==== MATERIAL FOR THE TASK ====

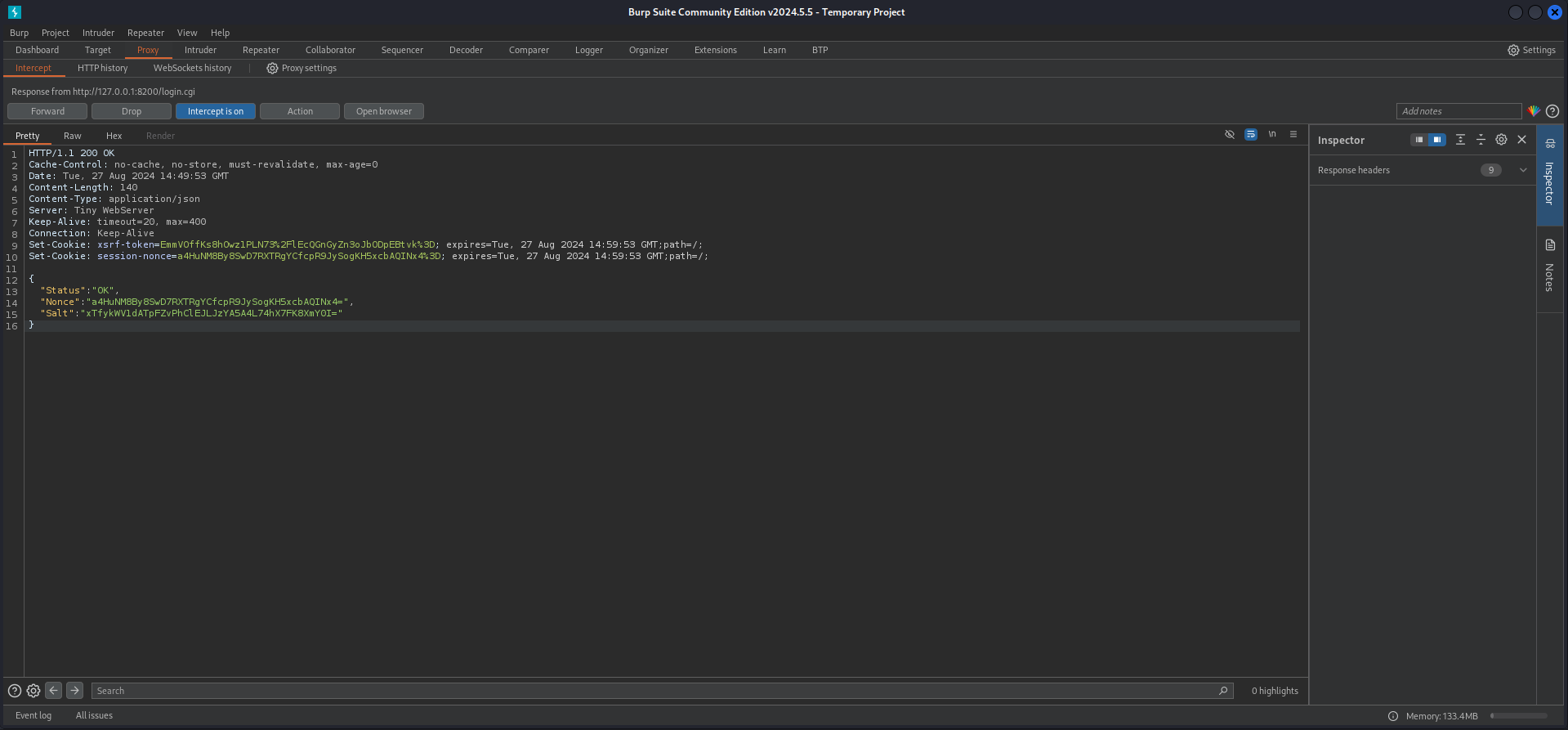The image size is (1568, 730).
Task: Toggle Intercept is on button
Action: click(216, 111)
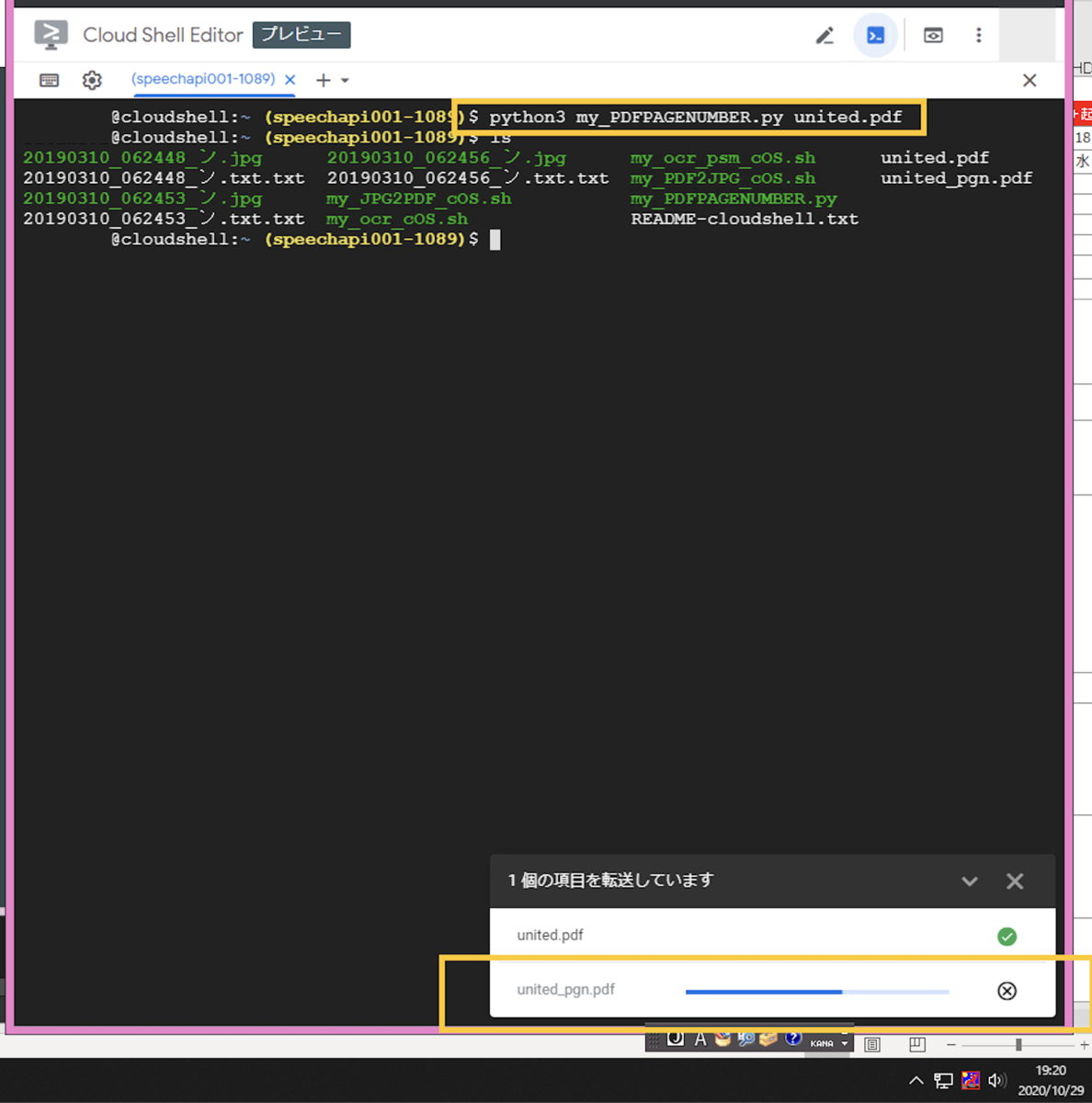Toggle Japanese input with the J icon
Screen dimensions: 1092x1103
tap(676, 1039)
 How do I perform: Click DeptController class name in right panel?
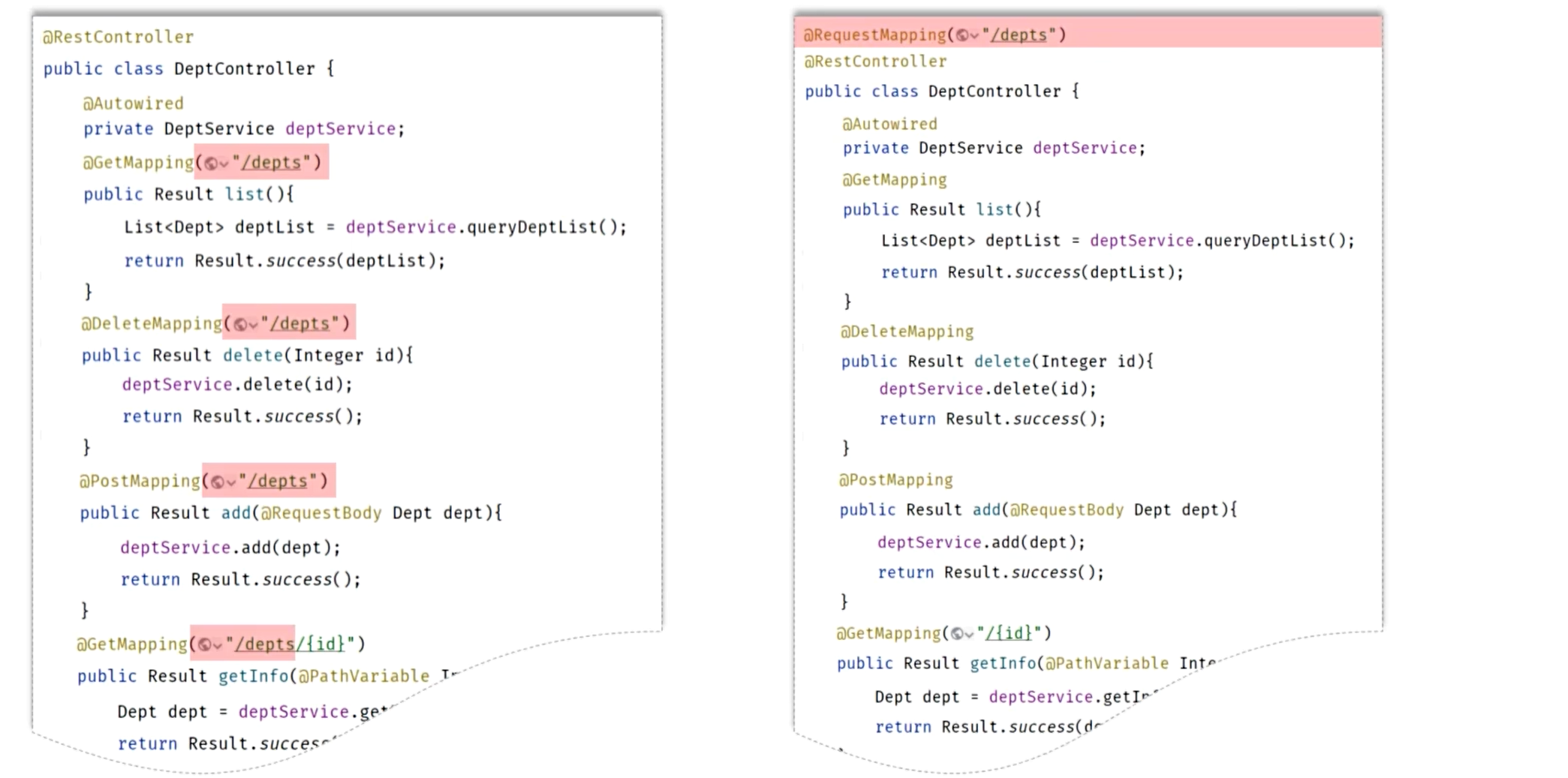[995, 92]
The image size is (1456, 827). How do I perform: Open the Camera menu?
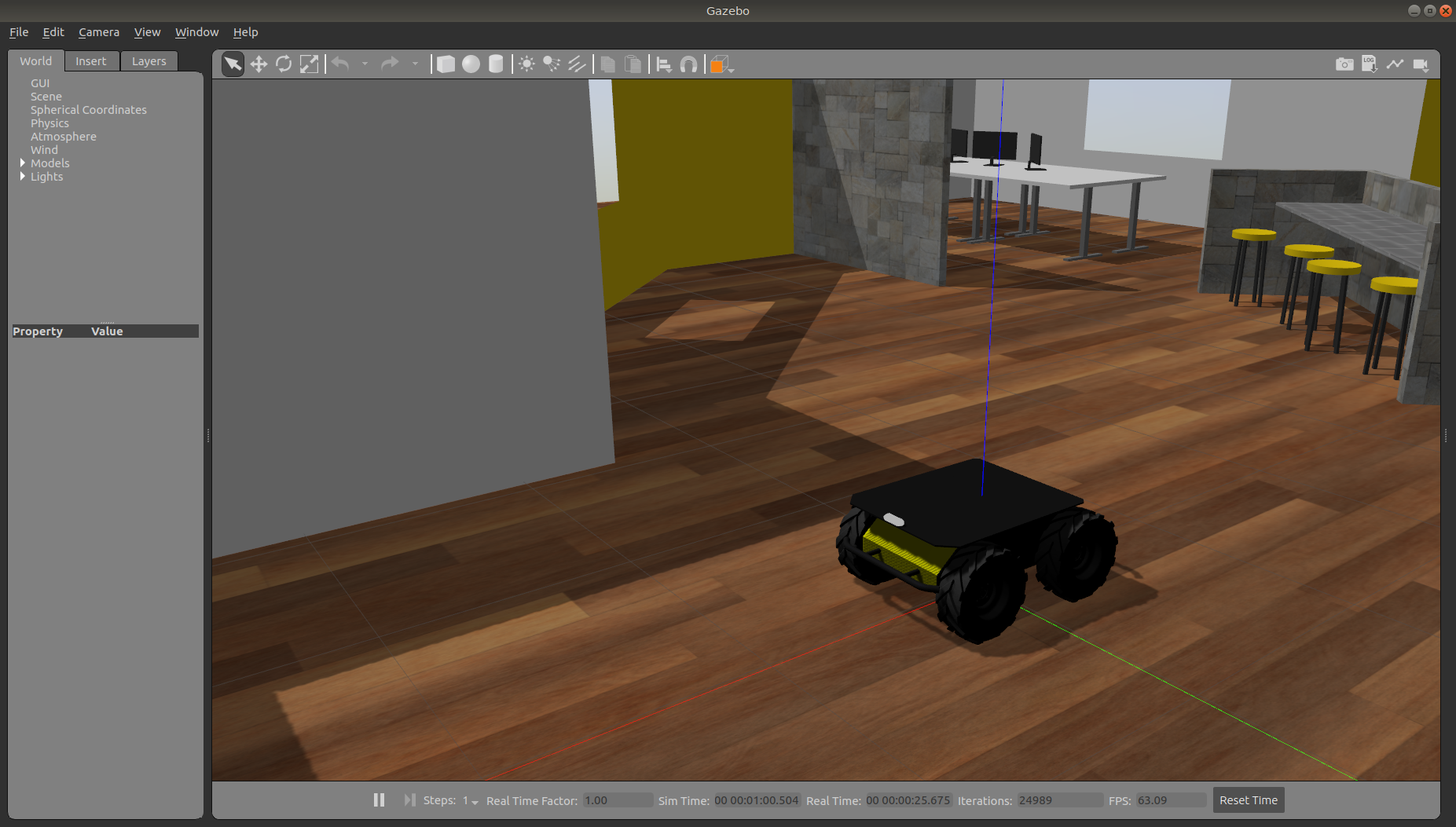(99, 32)
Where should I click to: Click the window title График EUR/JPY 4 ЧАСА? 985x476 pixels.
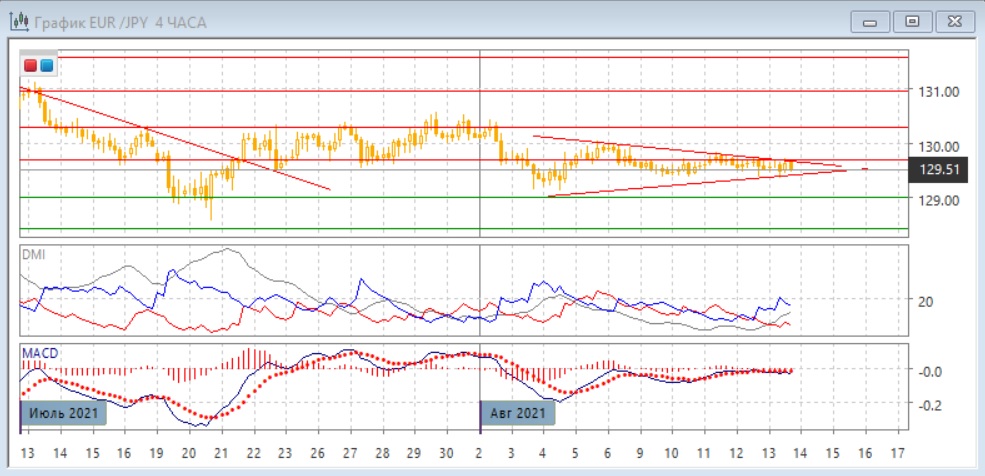pos(120,22)
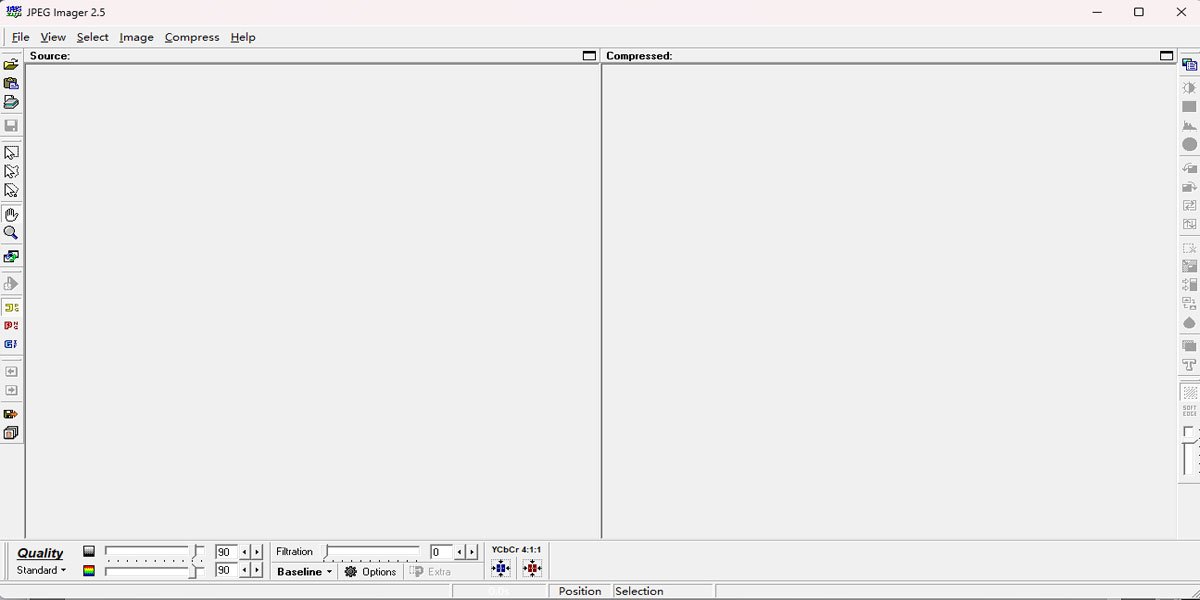Open the Baseline format dropdown
This screenshot has width=1200, height=600.
click(303, 571)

====

ASSIGNMENT: In the data, the line that contains "How do I perform: Click" begins the part to write out; restate it and each line after it word for word through the end, with no pictures.

FINISHED EXERCISE:
 How do I perform: Click DeptController class name in right panel?
[995, 92]
The image size is (1456, 827). How do I perform: Open the Camera menu?
(99, 32)
Where should I click to: Click the window title График EUR/JPY 4 ЧАСА? 985x476 pixels.
pos(120,22)
Open the Baseline format dropdown
This screenshot has width=1200, height=600.
click(303, 571)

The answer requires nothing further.